*Exercise brief*.
Repeat word for word the stretch of the drone payload text below from "The mounting 12 includes" through "of the UAV.".

*Extracted text*.
——

Figure 18 shows a side view of an unmanned aerial vehicle capable of hovering in accordance with the invention, carrying the substance administration payload of Figures 1 and 2, positioned on a launch platform forming part of the system or kit shown in Figure 17. Referring to Figures 1 and 2 of the drawings, reference numeral 10 generally indicates an unmanned aerial vehicle substance administration payload, or unmanned aerial vehicle accessory, in accordance with the invention. The substance administration payload 10 includes a mounting 12 configured to mount to or be attached to an unmanned aerial vehicle capable of hovering (see for example Figures 7 to 11), a magazine 14 configured to hold a single unguided free-fall projectile, in the form of a dart 16, configured to administer a substance to an animal upon impact with the animal, a release mechanism 18 to release the dart 16 from the magazine 14 so that the dart 16 can drop under the force of gravity from the magazine 14 to a target animal directly below the magazine 14, and aiming means in the form of a small downwards facing aiming video camera 20 which is associated with the magazine 14 to determine whether the magazine 14 is vertically directly above a target animal.

In the embodiment of the substance administration payload of the invention shown in Figures 1 and 2 of the drawings, the mounting 12 is in the form of a commercially available 2-axis camera gimbal, namely the Hobbyking Quanum Q-2D Brushless GoPro 3 Gimbal, weighing about 120 g. As will be appreciated, many commercially available camera gimbal mounts are suitable for use as part of the substance administration payload 10 of the invention, desirable features of a suitable gimbal including lightness and stabilization about at least two axes.

The mounting 12 includes an attachment portion 22 configured to be mounted or attached to an unmanned aerial vehicle capable of hovering (hereinafter referred as a UAV) by means of four fasteners (not shown). Typically, the attachment portion 22 is mounted in use to a frame or undercarriage of a UAV, or to an underside of a UAV, more or less centrally on the UAV so that the substance administration payload 10 is substantially vertically in line with a centre of gravity of the UAV.

——

*Recorded data*.
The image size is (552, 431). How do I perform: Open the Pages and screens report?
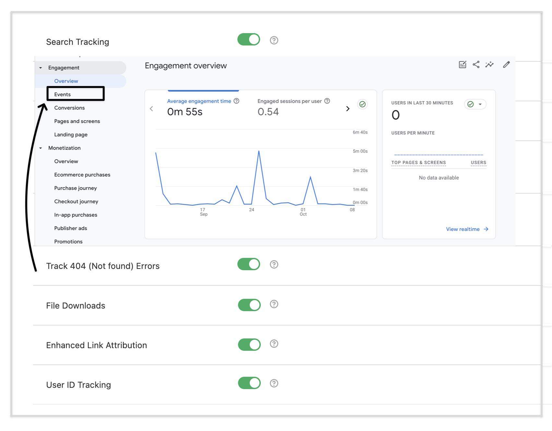(77, 121)
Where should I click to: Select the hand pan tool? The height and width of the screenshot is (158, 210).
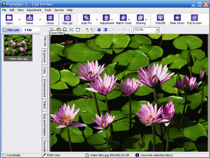58,29
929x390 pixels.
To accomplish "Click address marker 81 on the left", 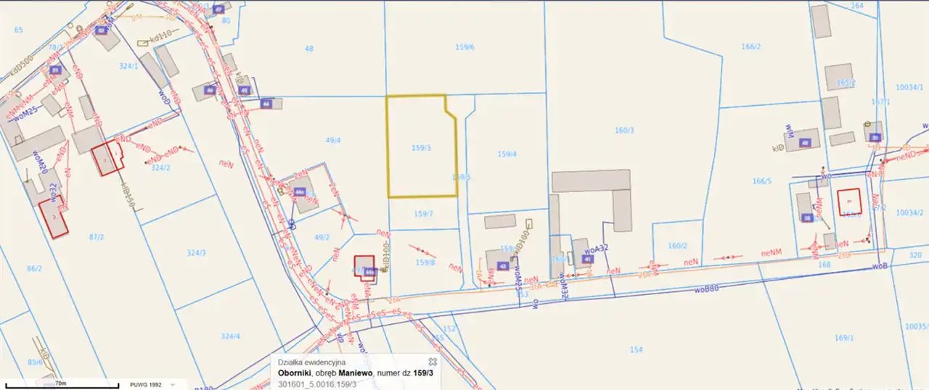I will click(x=55, y=70).
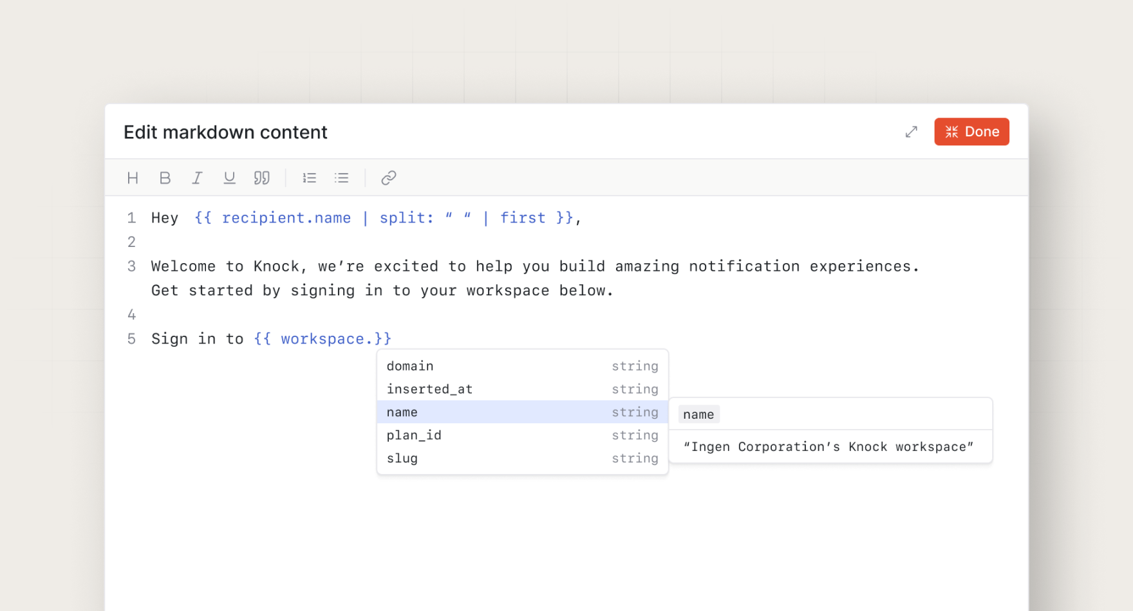
Task: Click the Done button
Action: (971, 132)
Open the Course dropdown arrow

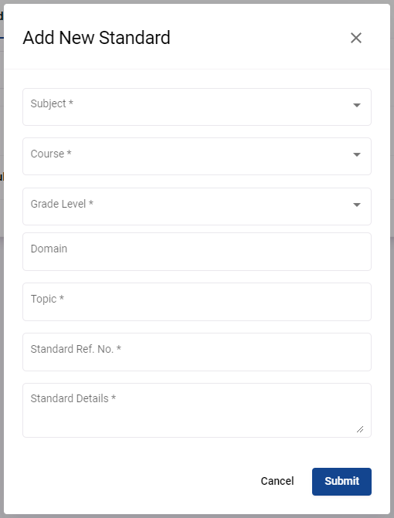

——

*Written response*.
The mounting 12 includes an attachment portion 22 configured to be mounted or attached to an unmanned aerial vehicle capable of hovering (hereinafter referred as a UAV) by means of four fasteners (not shown). Typically, the attachment portion 22 is mounted in use to a frame or undercarriage of a UAV, or to an underside of a UAV, more or less centrally on the UAV so that the substance administration payload 10 is substantially vertically in line with a centre of gravity of the UAV.